### [Text]
______
The Unbreakable

Topics: World War II, Franklin D. Roosevelt, Adolf Hitler Pages: 4 (1348 words) Published: October 16, 2010
The Unbreakable
At the eleventh hour, of the eleventh day, of the eleventh month of 1918 the world could rest once more. The armistice had been signed between the Allies and Germany in Compiegne, France, temporarily marking the end of World War I. However, the peace treaty that officially marked the end of the war was signed later on June 28, 1919 in Versailles, France, which coincidentally, was five years to the day after Archduke Franz Ferdinand was assassinated in Bosnia-Herzegovina. While the world seemed to be at peace for the next 16 years, a few individuals had been brewing up other ideas. From the rise of Adolf Hitler in 1922 until the dropping of the second A-bomb on Nagasaki, Japan on August 9, 1945, the world would never look the same. Over 50 million military and civilians were killed in the European Theater alone. An estimated 6 million Jews had been slain in Hitler’s ‘Final Solution’. Yet another 12 million were killed in the Pacific. By the end of World War II, the world laid in ruin, families were torn apart, and nations were still divided.
______
### [Instruction 1]
Pick out each line in the entries that includes the word "height".

### [Stored records]
______
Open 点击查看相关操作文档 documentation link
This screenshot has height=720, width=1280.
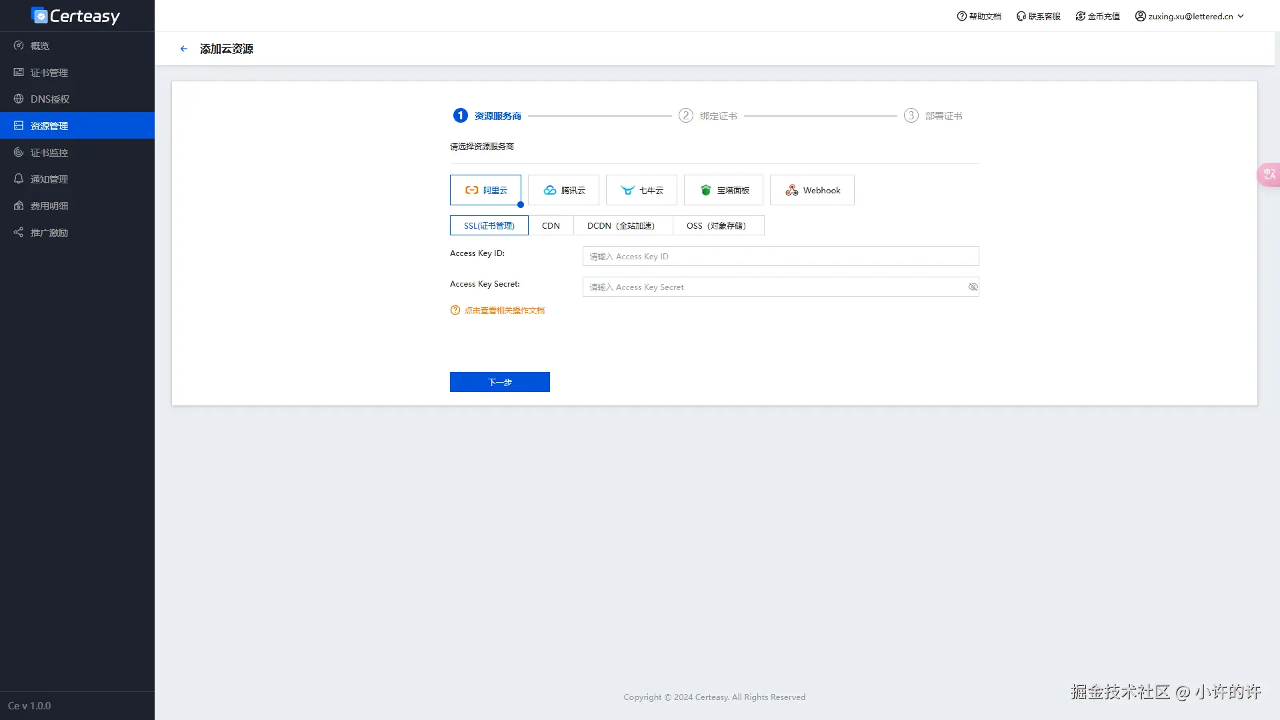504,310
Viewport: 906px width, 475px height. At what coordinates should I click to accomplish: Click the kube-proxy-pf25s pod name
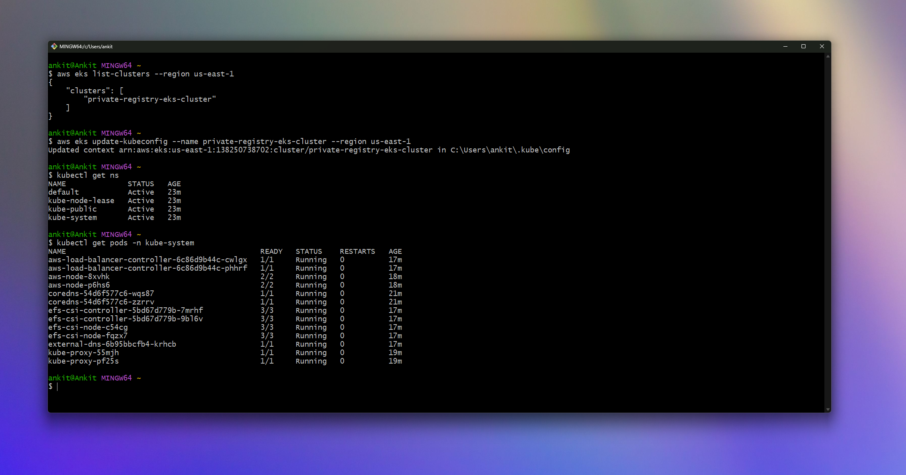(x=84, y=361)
______
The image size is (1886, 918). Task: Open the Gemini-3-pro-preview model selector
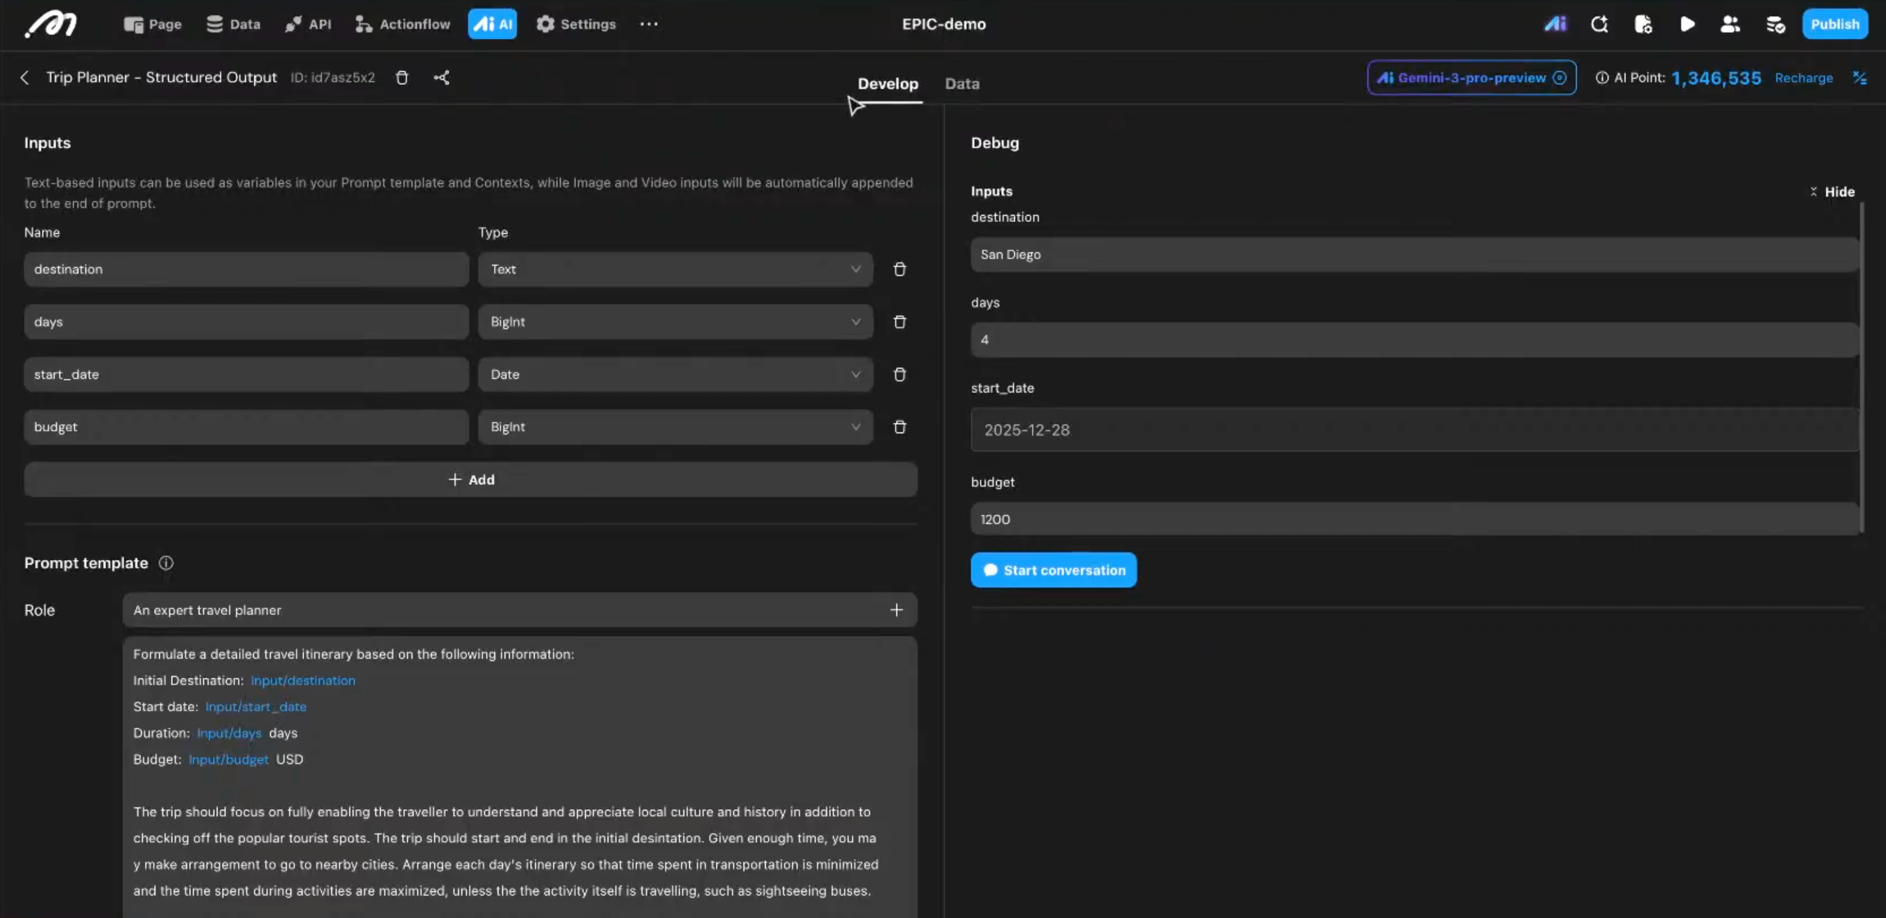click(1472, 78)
______
### [Instruction 2]
Answer these questions from the text on World War II:
(a) In what town and country was the armistice between the Allies and Germany signed?
(b) On what date was the second A-bomb dropped on Nagasaki?
(c) How many people were killed in the Pacific?

### [Full output 1]
This screenshot has height=720, width=1280.
Viewport: 906px width, 475px height. At what coordinates should I click to accomplish: Click the kube-proxy-pf25s pod name

### [Full output 2]
(a) Compiegne, France
(b) August 9, 1945
(c) 12 million